_Document_
“A Way of Life Being Lost.” Ruth Conniff visits Henry County, KY to talk with Wendell Berry and Mary Berry about rural America, the work of the Berry Center, and models for healthy farm economies.
“Seed Oils and Bad Science.” Carmel Richardson narrates the history of producing, marketing, and regulating seed oils: “The efficiency gamble in food production was a deal with the devil, and heaven only knows what that means for getting out of it.”
“I’m a Journalist Who Stopped Reading the News. Is the Problem Me—Or Our Product?” Amanda Ripley figures if 4 out of 10 Americans are avoiding the news, maybe that’s a sign something is wrong with the way our news ecosystem is functioning: “Why are people avoiding the news? It’s repetitive and dispiriting, often of dubious credibility, and it leaves people feeling powerless, according to the survey. The evidence supports their decision to pull back. It turns out that the more news we consume about mass-casualty events, such as shootings, the more we suffer. The more political news we ingest, the more mistakes we make about who we are. If the goal of journalism is to inform people, where is the evidence it is working?” (Recommended by Niaz Khadem.)
“Christianity and Poetry.” Dana Gioia has a brilliant and substantive new essay out on the role of poetry within the Christian tradition:
Poetry is not merely important to Christianity. It is an essential, inextricable, and necessary aspect of religious faith and practice. The fact that most Christians would consider that assertion absurd does not invalidate it. Their disagreement only demonstrates how remote the contemporary Church has become from its own origins. It also suggests that sacred poetry is so interwoven into the fabric of Scripture and worship as to become invisible. At the risk of offending most believers, it is necessary to state a simple but unacknowledged truth: It is impossible to understand the full glory of Christianity without understanding its poetry.

_Stated goal A_
Reproduce, word for word, the rows below from the line containing "Where should I" down to the line containing "[x=1183, y=864]", including both of those lines. Leave the pictures out.

_Data rows_
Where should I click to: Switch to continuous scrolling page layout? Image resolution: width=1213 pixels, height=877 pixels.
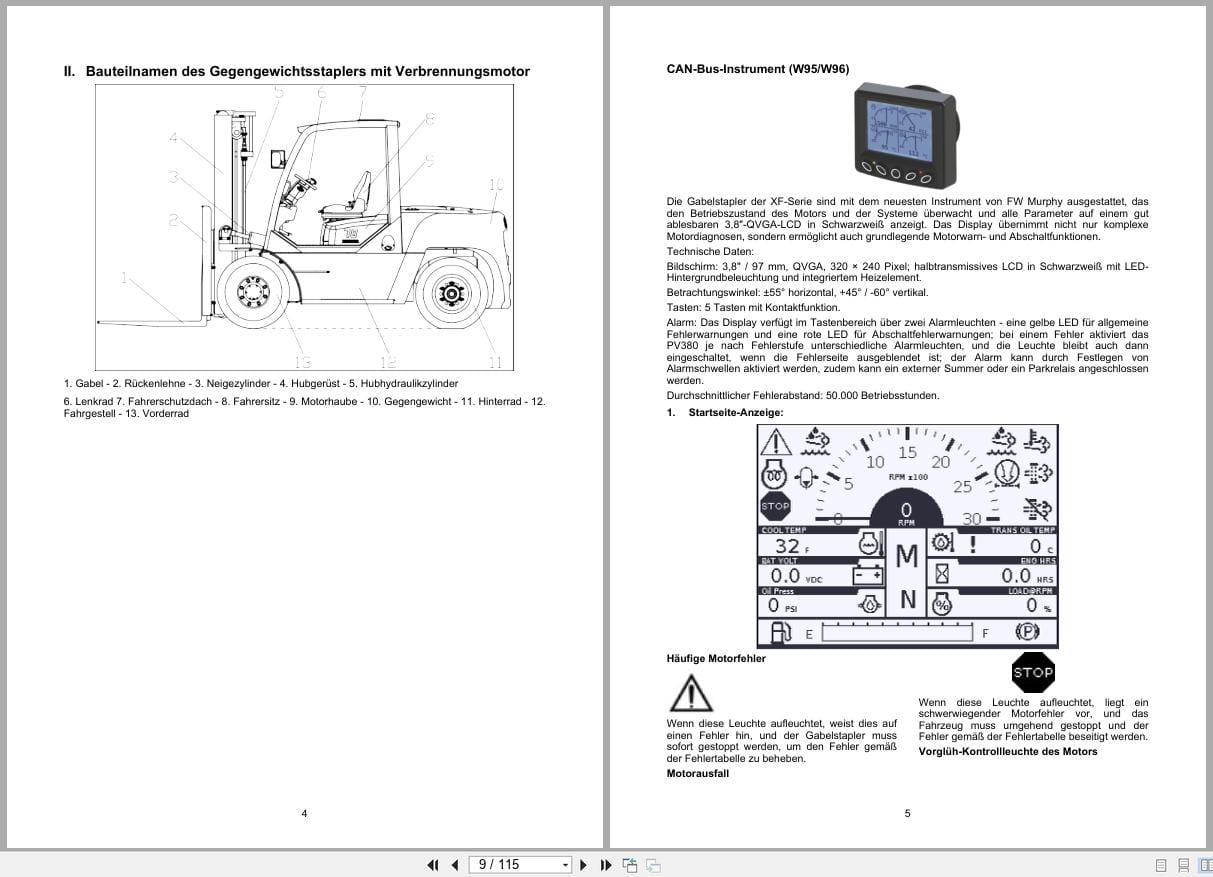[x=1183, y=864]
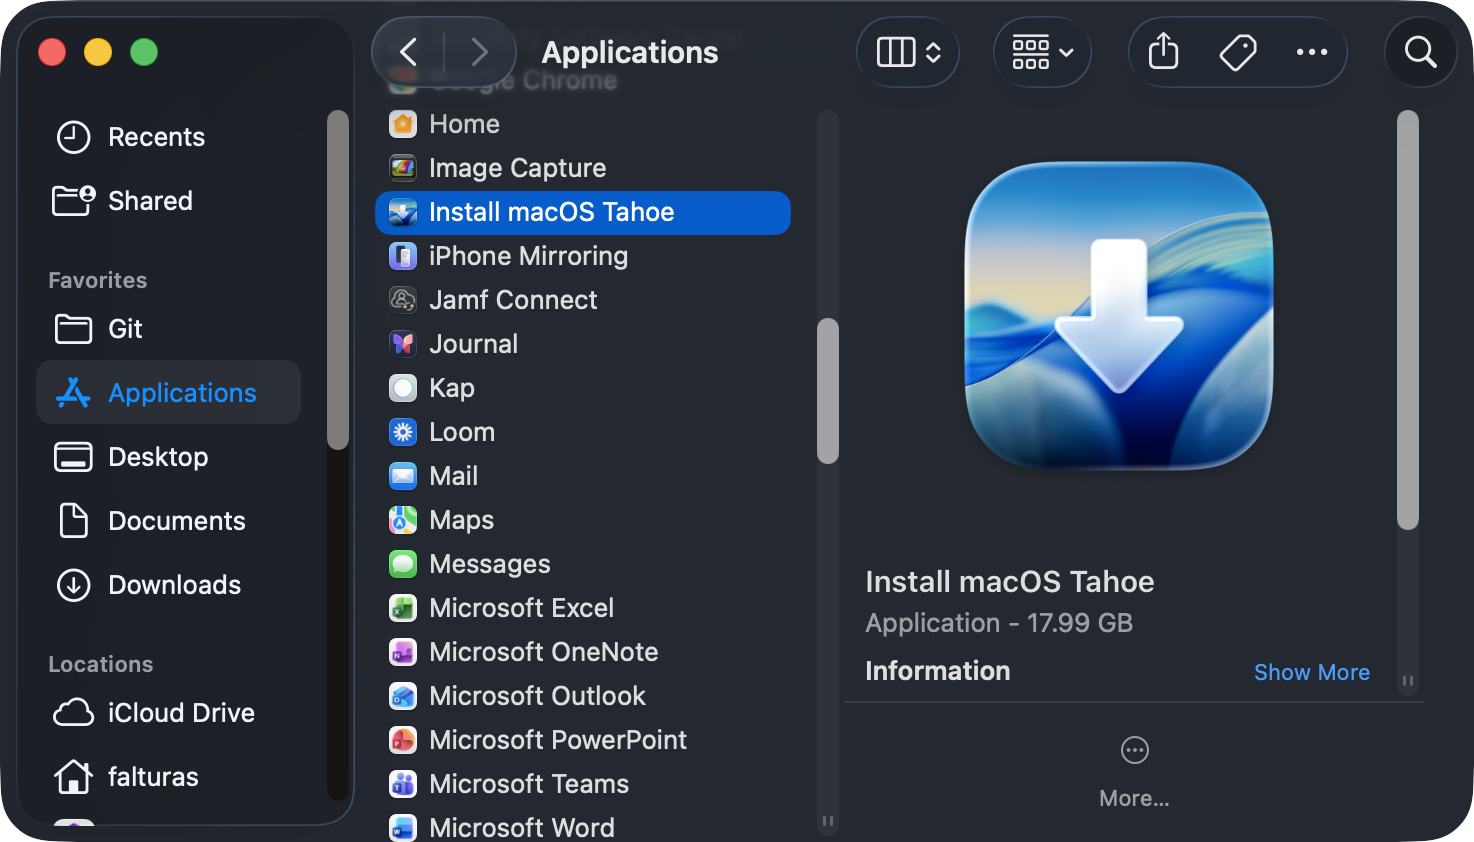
--
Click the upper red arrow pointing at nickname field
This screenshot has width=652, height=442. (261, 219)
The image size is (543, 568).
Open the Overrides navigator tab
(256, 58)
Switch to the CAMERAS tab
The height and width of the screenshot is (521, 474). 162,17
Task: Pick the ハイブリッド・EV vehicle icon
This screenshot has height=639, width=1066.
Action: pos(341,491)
==
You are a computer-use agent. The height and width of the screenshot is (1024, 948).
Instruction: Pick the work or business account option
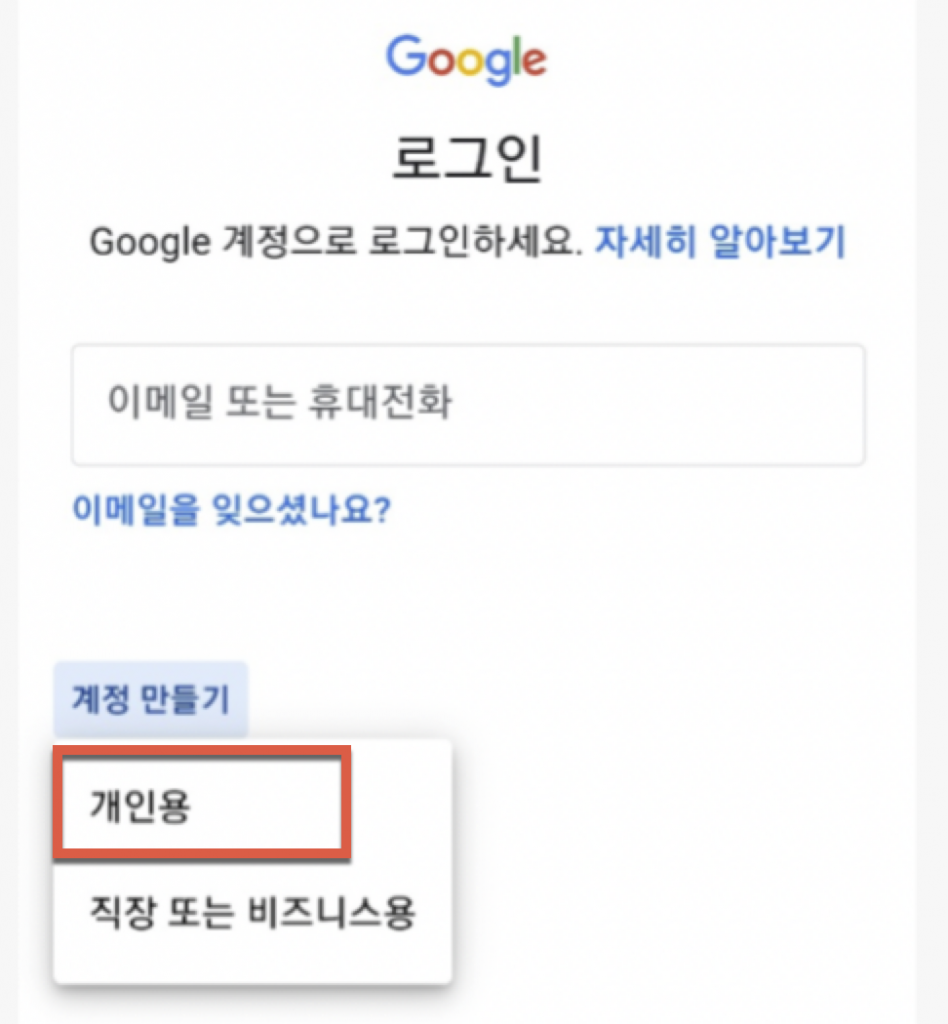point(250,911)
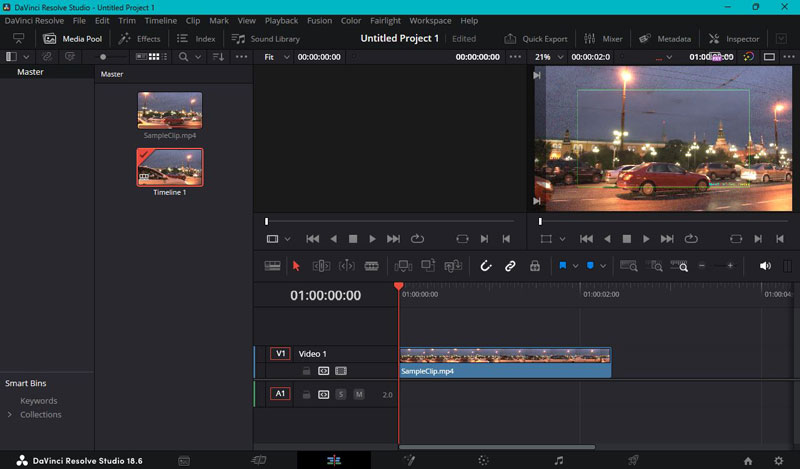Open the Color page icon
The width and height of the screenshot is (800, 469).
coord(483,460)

_Stated goal B_
Carry on the annotated reading list from the point where it stops.

_Final result A_
Where should I click to: Switch to continuous scrolling page layout? Image resolution: width=1213 pixels, height=877 pixels.
[x=1183, y=864]

_Final result B_
“Secularization Theses.” Paul Dicken reviews The Shadow of God: Kant, Hegel, and the Passage from Heaven to History, by Michael Rosen, and largely concurs with Rosen’s intellectual history: “The Enlightenment was about the rational explication of religion, not its rejection. Yet at the same time, it was precisely this Miltonian effort to justify the ways of God to man that put the process of secularization into motion.” (Recommended by Rob Grano.)
“Moving Again? Residential Disruption and Challenges to Adolescent Well-Being.” Jane C. Christensen and Mark H. Butler try to quantify some of the costs that young people bear when they are uprooted, particularly if they have to move repeatedly.
“The Ants and the Grasshopper.” Brian Miller notices what many of us have in the past few years: more and more disruptions to the supply chain. What might we do in response? “There is plenty we can do to provide a little more resilience in our lives, and it’s along the lines of ‘prepare for changes and expect less.’”
“The Anti-Woke Girondist’s Lament.” Patrick Deneen reviews a new book by Douglass Murray and is decidedly unimpressed. In critiquing Murray’s book, he argues that “Murray and Kendi are burning two sides of the same candle, propping up a revolutionary regime by ensuring that everyone remains obsessed by the latest identity outrage.”
“The Pure Joy of Baseball for These Children With Disabilities.” Clare Ansberry describes a network of baseball leagues that enable people with disabilities to enjoy the opportunity to play ball: “They love playing baseball. Their families love watching them. For many of the players, this is the only team sport they can play.”
“The Value of Uselessness.” In her case for cultivating “play” amid a restless culture, Elizabeth Corey consults Michael Oakeshott, Josef Pieper, and others: “Intrinsic value is the essence of play, and perhaps it even offers intimations of immortality. Though we can never escape the constraints of time, we can sometimes act as if time doesn’t rule our lives. Play affords us this interim.” (Recommended by Sarah Soltis.)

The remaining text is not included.